There's more to this Rangers offseason than just the Josh Hamilton conundrum.
It will probably be hard to realize it for the next few weeks and months until one side or the other puts its cards on the table instead of continuing this silly dance of hints when no one really seems to want to continue the relationship. Rest assured, though, there's plenty of other things that will impact the Rangers' chances of improving on 2012.
One of them will be the way they decide to outfit the bullpen. Things worked out pretty well in the relief corps this season with Joe Nathan showing he still had gas in the tank and a deep crew of pitchers getting the job done in front of him. That will be the idea again next year, but we don't yet know the identities of those pitchers.

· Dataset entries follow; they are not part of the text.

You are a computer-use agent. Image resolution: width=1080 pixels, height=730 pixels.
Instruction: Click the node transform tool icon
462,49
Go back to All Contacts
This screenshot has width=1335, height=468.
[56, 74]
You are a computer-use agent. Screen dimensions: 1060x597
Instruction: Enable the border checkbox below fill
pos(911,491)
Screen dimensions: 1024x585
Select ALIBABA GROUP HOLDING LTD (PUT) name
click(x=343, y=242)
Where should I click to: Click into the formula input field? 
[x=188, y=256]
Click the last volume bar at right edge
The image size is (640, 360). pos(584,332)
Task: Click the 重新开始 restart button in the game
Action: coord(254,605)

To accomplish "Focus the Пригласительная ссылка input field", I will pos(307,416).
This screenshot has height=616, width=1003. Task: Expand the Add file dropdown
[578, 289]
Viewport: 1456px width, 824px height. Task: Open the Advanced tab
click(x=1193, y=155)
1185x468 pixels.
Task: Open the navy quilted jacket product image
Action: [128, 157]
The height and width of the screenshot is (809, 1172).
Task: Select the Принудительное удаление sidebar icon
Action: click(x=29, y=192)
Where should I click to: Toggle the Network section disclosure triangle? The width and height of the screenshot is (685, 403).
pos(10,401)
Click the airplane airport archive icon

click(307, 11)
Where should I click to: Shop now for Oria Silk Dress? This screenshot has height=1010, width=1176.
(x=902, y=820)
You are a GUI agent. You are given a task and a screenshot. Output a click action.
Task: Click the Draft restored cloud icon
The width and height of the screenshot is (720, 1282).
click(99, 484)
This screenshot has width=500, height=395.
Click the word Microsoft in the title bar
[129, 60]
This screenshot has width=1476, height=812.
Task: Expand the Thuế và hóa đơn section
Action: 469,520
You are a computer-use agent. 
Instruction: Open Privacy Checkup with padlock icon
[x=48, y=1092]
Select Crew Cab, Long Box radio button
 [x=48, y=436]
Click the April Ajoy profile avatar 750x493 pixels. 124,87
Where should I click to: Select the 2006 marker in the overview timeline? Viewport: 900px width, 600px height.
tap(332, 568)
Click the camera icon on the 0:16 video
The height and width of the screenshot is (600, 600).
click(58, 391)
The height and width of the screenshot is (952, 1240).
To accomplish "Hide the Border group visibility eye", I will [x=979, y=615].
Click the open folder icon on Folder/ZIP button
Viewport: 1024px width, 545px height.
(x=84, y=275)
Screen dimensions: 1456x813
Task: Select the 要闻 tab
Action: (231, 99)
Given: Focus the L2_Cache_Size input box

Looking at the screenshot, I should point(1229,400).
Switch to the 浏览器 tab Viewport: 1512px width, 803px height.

Alexi Ogando and Robbie Ross will definitely be back, although it's much too soon to say that either one of them will definitely be working out of the pen again this season. Ogando has started in the past and could be called on to fill a need if the Rangers strike out in attempts to fill out their rotation. Ross was exclusively a starter in the minors and the team might want to see if he has any value in that role before sticking him back in a spot they know he can handle.
Beyond that, though, we know nothing. Scott Feldman, Roy Oswalt and Mark Lowe seem unlikely to return after failing to set the world on fire. Koji Uehara and Mike Adams are both free agents whose performance might price them out of Texas.
Uehara was really good down the stretch, which is a pretty good time to be at your best as an impending free agent. Teams obviously know that Uehara's overall performance wasn't quite as good, but he's the kind of experienced arm that always draws suitors on the open market and the Rangers might choose to spend their bucks elsewhere.
The same is true of Adams, who said this week that this is nothing but a business decision for him. He's going to the place that gives him the best offer and that's likely to mean a multi-year deal, even coming off an injury, because baseball general managers can't seem to get over the fact that they rarely ever pay off.
On a one-year deal, paying Adams a handsome amount makes sense. It's a bet on his track record as well as the kind of inflated salary good teams sometimes accept as part of the price you pay to remain competitive. And Adams would likely have trade value if things didn't work out next season so you'd have an out.
Good personnel work can find you a better alternative to a two-year deal, though. You might be able to sign two veterans for what Adams cost while also moving Tanner Scheppers or another young pitcher into the mix. It might take a while to sort out roles, but you know who's closing so that's not the biggest deal in the world.
Whatever happens with Adams, the Rangers are going to be spelling relief a little bit differently next season.